[Saved data entries]
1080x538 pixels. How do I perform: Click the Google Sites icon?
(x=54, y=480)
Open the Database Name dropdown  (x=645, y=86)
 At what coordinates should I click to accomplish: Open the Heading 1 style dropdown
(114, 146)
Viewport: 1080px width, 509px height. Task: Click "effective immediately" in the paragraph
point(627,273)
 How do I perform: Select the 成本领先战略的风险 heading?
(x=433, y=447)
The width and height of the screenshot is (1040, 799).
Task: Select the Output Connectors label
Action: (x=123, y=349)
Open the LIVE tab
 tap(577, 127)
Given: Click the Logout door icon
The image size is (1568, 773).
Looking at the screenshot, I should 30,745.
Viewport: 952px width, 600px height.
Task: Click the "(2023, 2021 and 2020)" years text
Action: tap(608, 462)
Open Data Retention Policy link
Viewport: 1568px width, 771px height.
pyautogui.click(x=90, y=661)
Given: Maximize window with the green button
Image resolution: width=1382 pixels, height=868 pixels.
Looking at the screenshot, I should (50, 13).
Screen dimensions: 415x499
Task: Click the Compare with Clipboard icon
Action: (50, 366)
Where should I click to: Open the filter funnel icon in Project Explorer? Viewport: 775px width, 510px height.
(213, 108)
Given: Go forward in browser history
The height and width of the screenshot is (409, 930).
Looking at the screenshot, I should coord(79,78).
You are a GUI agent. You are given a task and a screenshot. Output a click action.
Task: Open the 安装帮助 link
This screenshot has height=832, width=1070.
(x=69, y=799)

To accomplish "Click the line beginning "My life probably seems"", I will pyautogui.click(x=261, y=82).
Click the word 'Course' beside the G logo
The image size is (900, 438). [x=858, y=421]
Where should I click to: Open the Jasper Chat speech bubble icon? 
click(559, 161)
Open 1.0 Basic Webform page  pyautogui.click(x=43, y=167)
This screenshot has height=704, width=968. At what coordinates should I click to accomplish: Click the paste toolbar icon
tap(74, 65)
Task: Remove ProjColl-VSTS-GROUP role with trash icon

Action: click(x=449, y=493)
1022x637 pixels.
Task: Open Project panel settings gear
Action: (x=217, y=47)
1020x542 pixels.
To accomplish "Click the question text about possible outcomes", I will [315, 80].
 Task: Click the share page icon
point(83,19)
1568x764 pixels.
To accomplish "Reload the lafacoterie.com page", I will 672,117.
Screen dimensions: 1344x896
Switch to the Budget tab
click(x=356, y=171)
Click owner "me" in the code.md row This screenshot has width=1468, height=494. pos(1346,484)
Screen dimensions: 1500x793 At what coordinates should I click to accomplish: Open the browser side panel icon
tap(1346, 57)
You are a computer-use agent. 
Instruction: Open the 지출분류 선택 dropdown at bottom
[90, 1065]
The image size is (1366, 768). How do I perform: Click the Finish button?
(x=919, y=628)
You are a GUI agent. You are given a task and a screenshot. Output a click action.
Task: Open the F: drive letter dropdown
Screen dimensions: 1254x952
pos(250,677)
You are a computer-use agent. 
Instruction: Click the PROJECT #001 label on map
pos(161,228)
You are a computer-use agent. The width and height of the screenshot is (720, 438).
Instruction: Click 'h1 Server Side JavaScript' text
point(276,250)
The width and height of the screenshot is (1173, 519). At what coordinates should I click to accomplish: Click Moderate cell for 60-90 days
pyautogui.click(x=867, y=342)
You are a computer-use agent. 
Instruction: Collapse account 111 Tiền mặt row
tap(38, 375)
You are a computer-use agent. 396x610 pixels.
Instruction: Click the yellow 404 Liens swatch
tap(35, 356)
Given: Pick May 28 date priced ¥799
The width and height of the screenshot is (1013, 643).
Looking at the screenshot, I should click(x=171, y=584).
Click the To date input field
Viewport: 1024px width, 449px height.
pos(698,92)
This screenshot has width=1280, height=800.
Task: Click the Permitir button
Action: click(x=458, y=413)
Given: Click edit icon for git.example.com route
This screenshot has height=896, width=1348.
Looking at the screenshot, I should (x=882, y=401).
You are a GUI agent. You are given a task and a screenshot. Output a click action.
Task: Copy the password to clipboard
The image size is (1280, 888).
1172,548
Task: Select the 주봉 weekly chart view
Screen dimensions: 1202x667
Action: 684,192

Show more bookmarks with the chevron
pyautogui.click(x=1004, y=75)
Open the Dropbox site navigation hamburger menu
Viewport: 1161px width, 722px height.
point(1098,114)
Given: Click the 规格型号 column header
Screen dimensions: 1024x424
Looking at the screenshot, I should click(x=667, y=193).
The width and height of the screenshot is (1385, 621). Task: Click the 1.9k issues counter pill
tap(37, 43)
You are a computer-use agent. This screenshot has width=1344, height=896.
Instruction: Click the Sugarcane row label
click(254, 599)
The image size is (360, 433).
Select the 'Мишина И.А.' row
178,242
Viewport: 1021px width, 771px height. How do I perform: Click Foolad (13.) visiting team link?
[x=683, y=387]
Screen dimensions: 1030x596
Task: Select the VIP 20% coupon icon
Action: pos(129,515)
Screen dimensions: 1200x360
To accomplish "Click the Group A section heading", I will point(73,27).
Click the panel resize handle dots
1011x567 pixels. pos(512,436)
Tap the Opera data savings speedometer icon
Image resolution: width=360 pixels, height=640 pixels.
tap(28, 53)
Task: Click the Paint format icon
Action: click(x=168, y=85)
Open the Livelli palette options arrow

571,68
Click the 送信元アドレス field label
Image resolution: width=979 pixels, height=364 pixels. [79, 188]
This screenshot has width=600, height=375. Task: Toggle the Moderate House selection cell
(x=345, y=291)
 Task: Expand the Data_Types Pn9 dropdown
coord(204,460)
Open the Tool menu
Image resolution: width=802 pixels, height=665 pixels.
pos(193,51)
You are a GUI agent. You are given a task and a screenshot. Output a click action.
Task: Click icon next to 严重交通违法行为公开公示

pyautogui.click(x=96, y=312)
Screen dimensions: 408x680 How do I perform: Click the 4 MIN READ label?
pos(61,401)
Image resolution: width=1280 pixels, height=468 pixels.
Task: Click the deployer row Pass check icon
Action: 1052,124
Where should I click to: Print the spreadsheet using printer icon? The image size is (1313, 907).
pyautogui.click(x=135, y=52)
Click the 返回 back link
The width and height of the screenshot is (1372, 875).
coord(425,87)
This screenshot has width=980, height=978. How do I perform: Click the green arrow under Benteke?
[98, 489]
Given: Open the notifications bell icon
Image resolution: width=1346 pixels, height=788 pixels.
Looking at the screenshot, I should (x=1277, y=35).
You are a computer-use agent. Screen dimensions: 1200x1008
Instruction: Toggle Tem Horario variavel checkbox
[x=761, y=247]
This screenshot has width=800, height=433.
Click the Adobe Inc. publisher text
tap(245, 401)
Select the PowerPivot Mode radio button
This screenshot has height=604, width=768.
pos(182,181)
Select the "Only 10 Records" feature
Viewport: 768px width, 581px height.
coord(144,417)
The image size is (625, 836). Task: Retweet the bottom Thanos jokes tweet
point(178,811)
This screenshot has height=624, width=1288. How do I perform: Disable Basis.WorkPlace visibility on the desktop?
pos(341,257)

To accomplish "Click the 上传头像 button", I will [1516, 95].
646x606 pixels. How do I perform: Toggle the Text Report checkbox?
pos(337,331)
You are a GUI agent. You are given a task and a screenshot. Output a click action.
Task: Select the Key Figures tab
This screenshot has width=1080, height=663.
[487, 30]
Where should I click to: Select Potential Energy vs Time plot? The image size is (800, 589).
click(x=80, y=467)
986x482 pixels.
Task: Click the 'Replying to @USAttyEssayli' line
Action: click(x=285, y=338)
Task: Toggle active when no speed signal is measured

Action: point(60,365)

What is required -> Would you please copy exactly the part of the entries above that begins at the line containing "Image resolution: width=1382" and ends at the line containing "Given: Go forward in browser history", both lines included?

Exercise solution ->
Image resolution: width=1382 pixels, height=868 pixels.
Looking at the screenshot, I should (50, 13).
Screen dimensions: 415x499
Task: Click the Compare with Clipboard icon
Action: (50, 366)
Where should I click to: Open the filter funnel icon in Project Explorer? Viewport: 775px width, 510px height.
(213, 108)
Given: Go forward in browser history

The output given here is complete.